As a successful woman small business owner in Colorado, Lisa Goodbee knows first-hand the hardships that go into starting a business from scratch.

With blood, sweat and tears, Goodbee has turned her small business, Goodbee & Associates, into a standout woman-owned engineering firm since its founding in 1994.

It’s this experience and the opportunities that were available to her that shape Goodbee’s stance on immigration reform, something she strongly believes in.

“As a Colorado small business owner, I am in strong support of immigration reform. Not only is it the right thing to do, it’s the smart thing to do from a business perspective,” she said.

Goodbee particularly supports The DREAM ACT, legislation signed into law by President Obama, which helps provide conditional residency to immigrants who arrived to the United States as minors, lived in the country for five years prior to the bill’s enactment and graduated from a U.S. high school. Residency can be extended or become permanent should they choose to enlist and serve in the military for a specific amount of time or work toward earning a collegiate degree.

“It makes absolutely no sense that we limit opportunities for young, motivated Colorado Dreamers – young people born abroad but raised and educated here,” she said.

The math is simple. Immigrants are one of the leading founders of small businesses across the country. Small businesses are our nation’s prime job creators and stimulate many local economies. If immigrants are the primary group that establishes one of our economy’s largest growth machines, then it makes fiscal and economic sense to provide them with the opportunity to do so.

“As a business community, we should be encouraging and supporting future contributing members of our society. Deportation, tearing families apart and demonizing immigrants is anti-business and anti-community,” she said.

Without comprehensive immigration reform, Goodbee realizes that these things will continue to happen, not to mention the missed opportunity for small firms and the economy to maximize job creation and revenue generation. “Allowing [immigrants] to find a career path through higher education and employment lifts us all up,” she said.
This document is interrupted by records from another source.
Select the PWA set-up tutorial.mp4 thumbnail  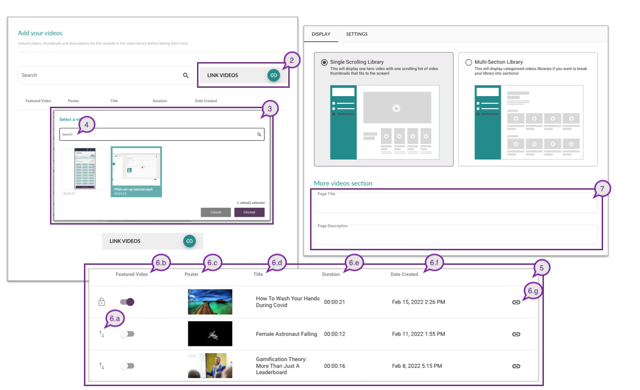136,171
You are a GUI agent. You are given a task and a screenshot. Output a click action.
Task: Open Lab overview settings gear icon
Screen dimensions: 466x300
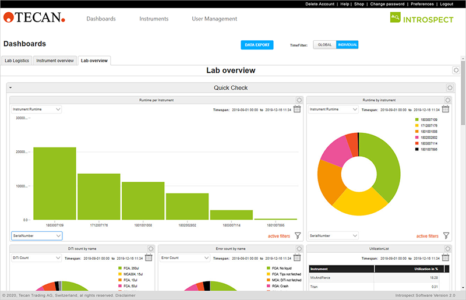(x=456, y=70)
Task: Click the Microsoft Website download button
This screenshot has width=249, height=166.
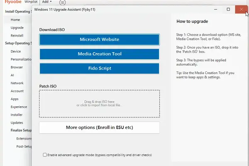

But it doesn’t just stop at reform for Goodbee. She, like many other small business owners, believe the most appropriate way to handle what a vast majority believe is a broken immigration system is to create a path toward citizenship for many undocumented workers.

“When people are given the opportunity to be tax-paying, contributing consumers, that is good for all business,” she said.

Goodbee worked hard to build her business from the ground up and turn it into one of the Denver area’s many small businesses that power the local economy. She knows many immigrants have the drive to do the same, they just need the opportunity to do so. That opportunity starts with reform.